Incendios en Paraguay
Vista aérea de un sector arrasado por un incendio forestal en la localidad de San Pedro, a 400 kilómetros, al sureste de Asunción (Paraguay). (EFE). EFE

El Gobierno paraguayo declaró este miércoles el estado de emergencia nacional ante los incendios forestales que en tres semanas arrasaron 500.000 hectáreas de bosques y cultivos en el noreste del país.

El anuncio fue hecho por el presidente del país, Nicanor Duarte, tras un acto realizado en una unidad castrense de Asunción, y la medida faculta al Gobierno a emplear recursos extraordinarios y pedir ayuda a países u organismos internacionales.

Además, Duarte anunció a periodistas la contratación de un avión cisterna ruso de gran capacidad, a un coste de un millón de dólares, para que durante una semana se sume a la brigada aérea, integrada hasta ahora sólo por tres aeronaves hidrantes cedidas por Brasil.

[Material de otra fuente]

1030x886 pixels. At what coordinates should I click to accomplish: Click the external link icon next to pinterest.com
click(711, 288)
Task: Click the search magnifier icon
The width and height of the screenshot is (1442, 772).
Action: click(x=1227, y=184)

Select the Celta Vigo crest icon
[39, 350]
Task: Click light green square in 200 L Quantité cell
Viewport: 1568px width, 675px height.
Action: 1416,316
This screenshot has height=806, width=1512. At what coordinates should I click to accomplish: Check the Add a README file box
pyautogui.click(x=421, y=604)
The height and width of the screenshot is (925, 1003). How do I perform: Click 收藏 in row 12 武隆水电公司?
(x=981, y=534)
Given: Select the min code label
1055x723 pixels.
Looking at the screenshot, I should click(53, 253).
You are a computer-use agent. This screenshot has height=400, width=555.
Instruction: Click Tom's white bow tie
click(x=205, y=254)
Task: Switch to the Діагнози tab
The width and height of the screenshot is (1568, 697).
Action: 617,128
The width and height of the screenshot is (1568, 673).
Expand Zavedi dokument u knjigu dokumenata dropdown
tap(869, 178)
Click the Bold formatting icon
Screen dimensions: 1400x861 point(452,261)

La región más castigada por las llamas

La declaración de la emergencia se produce el mismo día en que la Secretaría de Emergencia Nacional (SEN) anunció el envío a la región más castigada por las llamas, el departamento de San Pedro (centro), de alrededor de un millar de policías y militares.

El envío de ese contingente, además de maquinarias y equipos del Comando de Ingeniería de las Fuerzas Armadas y del Ministerio de Obras, que se sumarán a los bomberos que ya se encuentran en las zonas afectadas, fue ordenado por Duarte la noche del martes durante una reunión de ministros en la que fue evaluado el impacto del siniestro, el de mayor magnitud en décadas.

Previamente, el gobernante solicitó ayuda a sus homólogos de Argentina (Néstor Kirchner), de Chile (Michelle Bachellet), y de Venezuela (Hugo Chávez).

Damnificados

Saldívar indicó, asimismo, que las llamas han dejado a su paso 5.000 damnificados en San Pedro, y alrededor de 2.500 en Concepción, así como una densa humareda que ya ha comenzado a causar transtornos respiratorios y de vista a los pobladores.

A los lugares de incendios también se han trasladado varios fiscales para investigar las denuncias de que muchos de los focos de incendio son provocados por los propietarios de las haciendas, una práctica muy arraigada en este país para mejorar el rendimiento de los suelos.